By Sameet Chavan
After last week’s tail finish correction, we began the week on a positive note on Monday on the back of intelligent recovery seen in the international peers. We witnessed couple of hiccups on the very same day post the gap up opening as traders chose to unwind a couple of longs due to uncertainty more than the close to-term trend. Fortunately, there was no additional aberration seen across the globe. In reality, in the following session, we witnessed a decent bump up at the opening on the back of favourable international cues. Thereafter, we witnessed a gradual move to mark a fresh higher of 16712.45.
In the last couple of sessions, the market place consolidated in a slender variety and looked a bit tentative about 16700. The banking index also as soon as once more disappointed just after displaying some promising indicators about mid-week.
If we look at the vis-à-vis returns in Nifty as compared to the earlier series, the Nifty added more than 5% to the bulls’ kitty but when we dig into it, we will realise, only a couple of handful heavyweight stocks lifted the benchmark greater. The broader market place kept sulking and some of the counters from the F&O space as nicely went by way of some decent hammering. So while Nifty came out of its 2-month congestion this series, it was clearly a disappointing one for the traders’ fraternity.

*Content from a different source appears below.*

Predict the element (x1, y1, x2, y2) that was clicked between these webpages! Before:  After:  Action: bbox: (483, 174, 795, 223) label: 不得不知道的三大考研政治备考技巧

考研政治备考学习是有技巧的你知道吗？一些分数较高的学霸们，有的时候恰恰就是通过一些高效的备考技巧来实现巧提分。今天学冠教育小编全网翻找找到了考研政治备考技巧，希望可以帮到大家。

Now as we step into the new series, all eyes would be on the banking space. The whole rally of Nifty from 16000 to 16700 has come with no the participation of this heavyweight basket. If Bank Nifty has to get any type of strength, it desires to surpass the sturdy wall of 36300 convincingly. If this takes place then anticipate Nifty heading towards 16800 – 17000. Since we are at such elevated levels, we need to have to have an understanding of the other side also. Bank Nifty is in a variety and any breakdown in the downward path under 34500 would trigger the a lot-awaited correction in the benchmark index.
(Sameet Chavan is Chief Analyst – Technical and Derivatives, Angel Broking. Views expressed are the author’s personal.)